===== Excerpted passage

# oscar is home



## twilight (Jun 19, 2011)

:smile5:my prickly little baby has just been brought home.after waiting for what seems like forever he home.i got him from hedgehog rescue.he used to be called randy but ive renamed him oscar.he is the most lovely apricot colour he had a little cuddle then went to bed bless him.im sooo happy.


----------



## Guest (Jul 24, 2011)

ohh yay 


but errrr... wheres the pics? If you don't have pics it didn't happen


----------



## twilight (Jun 19, 2011)

:smile5:im going to try later im not very good at this comp lark im 51yrs young and until very recently have never used a comp before.my boy ed will be in soon hell help me.it honesly did happen kaz


----------



## reggie-ronnie (Oct 10, 2009)

how exciting  looking forwards to seeing some photos


----------



## Sarah+Hammies (Jul 20, 2009)

B3rnie said:


> ohh yay
> 
> but errrr... wheres the pics? If you don't have pics it didn't happen


:lol: I agree!!!

Seriously though congrats!! Cant wait for those piccies! :thumbup:


----------



## twilight (Jun 19, 2011)

:smile5:a little update im working on the pics but its a slow process with regard to little oscar settling in .he seems to enjoy his cuddles and seems a bit more relaxed.he has really taken to my boy ed.i got oscar from hedgehog rescue and on there site under success stories there are some lovely pics of oscar and some of my other babies as well.if anyone wants to check it out.its on the pygmy hedgehog site.kaz


----------

==========
===== Supplied records

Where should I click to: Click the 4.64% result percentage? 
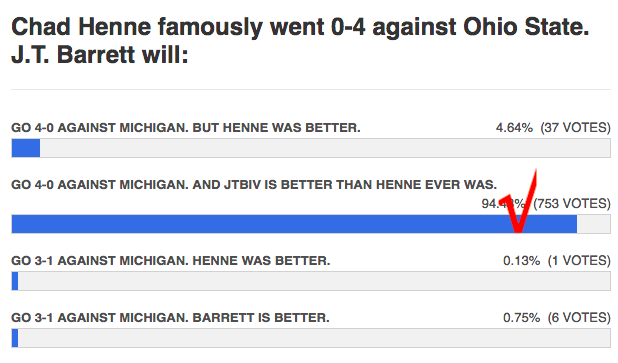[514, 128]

==========
===== Supplied records

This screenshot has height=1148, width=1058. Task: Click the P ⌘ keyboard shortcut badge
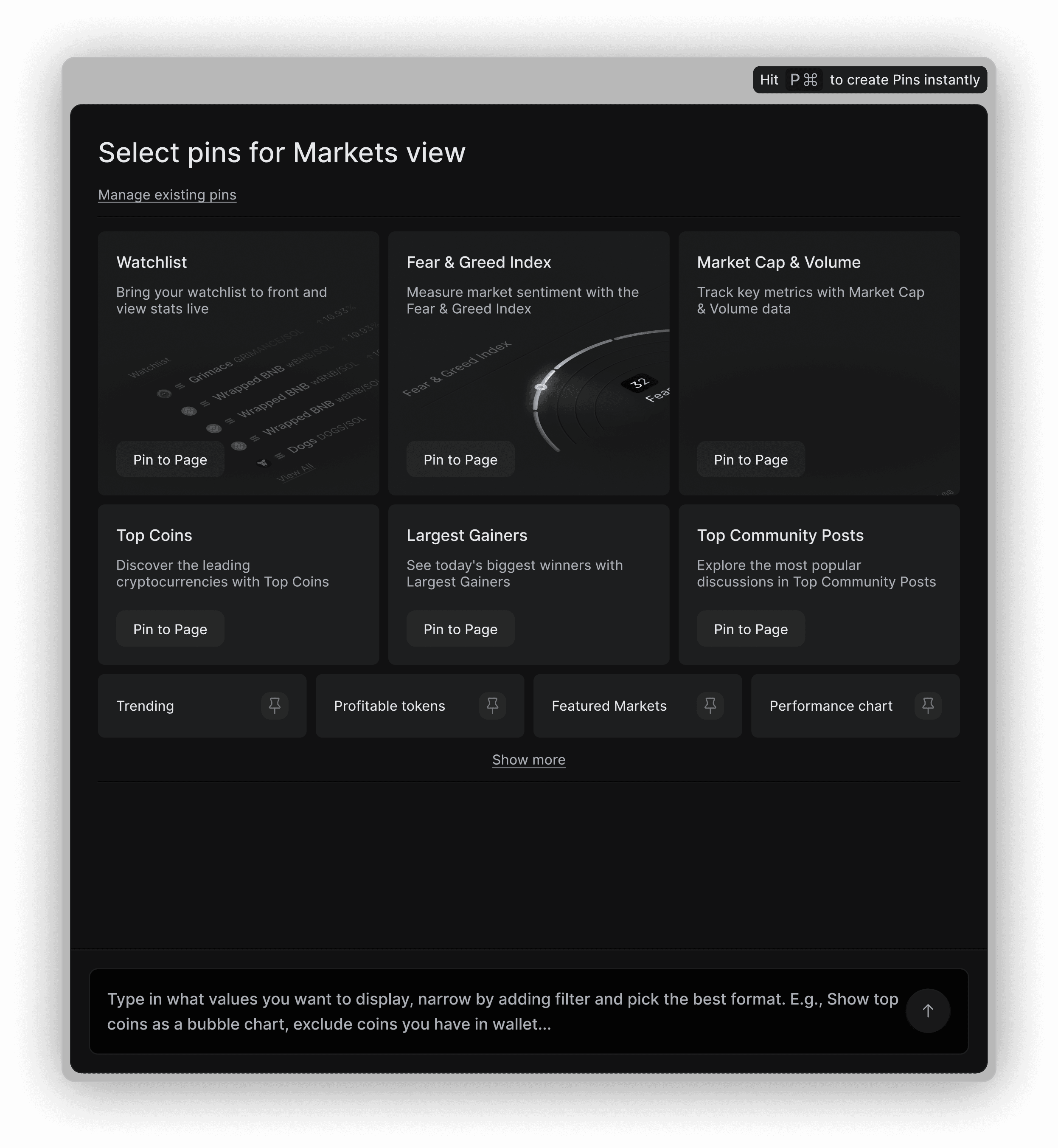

==========

# Written instruction 1
Reproduce the hedgehog thread word for word, everything from "# oscar is home" down to "him.im sooo happy.".
# Written instruction 2
For each statement below, say yes or no to whether the hedgehog thread backs it up, and quote the words from the thread that settle it. (a) Oscar had a different name before he came home. (b) The poster twilight has been using computers for many years. (c) Oscar came from a hedgehog rescue.

# Expected answer 1
# oscar is home



## twilight (Jun 19, 2011)

:smile5:my prickly little baby has just been brought home.after waiting for what seems like forever he home.i got him from hedgehog rescue.he used to be called randy but ive renamed him oscar.he is the most lovely apricot colour he had a little cuddle then went to bed bless him.im sooo happy.

# Expected answer 2
(a) Yes: "he used to be called randy but ive renamed him oscar"
(b) No: "until very recently have never used a comp before"
(c) Yes: "i got him from hedgehog rescue"